What to work on: Could you repeat, word for word, every line from the one containing "This screenshot has width=1402, height=840." through the final line of the records below, and nothing else?

Saved data entries
● ● ● ● ● ● ●
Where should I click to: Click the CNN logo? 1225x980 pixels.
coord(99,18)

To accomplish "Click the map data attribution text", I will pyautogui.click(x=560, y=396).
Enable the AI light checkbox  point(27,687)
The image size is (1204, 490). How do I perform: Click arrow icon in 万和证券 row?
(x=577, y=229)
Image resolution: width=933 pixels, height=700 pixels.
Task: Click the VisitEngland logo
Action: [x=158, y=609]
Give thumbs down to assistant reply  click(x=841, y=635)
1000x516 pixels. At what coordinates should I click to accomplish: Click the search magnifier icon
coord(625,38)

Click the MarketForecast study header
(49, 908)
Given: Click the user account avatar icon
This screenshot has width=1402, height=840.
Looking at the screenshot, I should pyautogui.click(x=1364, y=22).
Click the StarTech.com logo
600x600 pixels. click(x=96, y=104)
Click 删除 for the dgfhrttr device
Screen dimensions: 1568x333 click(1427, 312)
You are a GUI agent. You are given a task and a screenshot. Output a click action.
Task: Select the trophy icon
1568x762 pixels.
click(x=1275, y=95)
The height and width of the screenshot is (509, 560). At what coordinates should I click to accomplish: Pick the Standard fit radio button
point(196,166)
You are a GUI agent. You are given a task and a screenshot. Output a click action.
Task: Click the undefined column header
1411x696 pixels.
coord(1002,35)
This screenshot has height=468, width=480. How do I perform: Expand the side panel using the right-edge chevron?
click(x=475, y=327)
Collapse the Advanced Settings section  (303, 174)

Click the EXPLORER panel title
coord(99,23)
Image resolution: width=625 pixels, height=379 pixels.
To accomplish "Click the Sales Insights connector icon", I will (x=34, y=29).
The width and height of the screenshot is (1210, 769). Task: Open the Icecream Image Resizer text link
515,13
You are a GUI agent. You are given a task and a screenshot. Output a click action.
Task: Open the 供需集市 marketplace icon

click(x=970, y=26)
● ● ● ● ● ● ●
Solution for this task:
This screenshot has width=1402, height=840.
Looking at the screenshot, I should pyautogui.click(x=1364, y=22).
Click the StarTech.com logo
600x600 pixels. click(x=96, y=104)
Click 删除 for the dgfhrttr device
Screen dimensions: 1568x333 click(1427, 312)
You are a GUI agent. You are given a task and a screenshot. Output a click action.
Task: Select the trophy icon
1568x762 pixels.
click(x=1275, y=95)
The height and width of the screenshot is (509, 560). At what coordinates should I click to accomplish: Pick the Standard fit radio button
point(196,166)
You are a GUI agent. You are given a task and a screenshot. Output a click action.
Task: Click the undefined column header
1411x696 pixels.
coord(1002,35)
This screenshot has height=468, width=480. How do I perform: Expand the side panel using the right-edge chevron?
click(x=475, y=327)
Collapse the Advanced Settings section  (303, 174)

Click the EXPLORER panel title
coord(99,23)
Image resolution: width=625 pixels, height=379 pixels.
To accomplish "Click the Sales Insights connector icon", I will (x=34, y=29).
The width and height of the screenshot is (1210, 769). Task: Open the Icecream Image Resizer text link
515,13
You are a GUI agent. You are given a task and a screenshot. Output a click action.
Task: Open the 供需集市 marketplace icon

click(x=970, y=26)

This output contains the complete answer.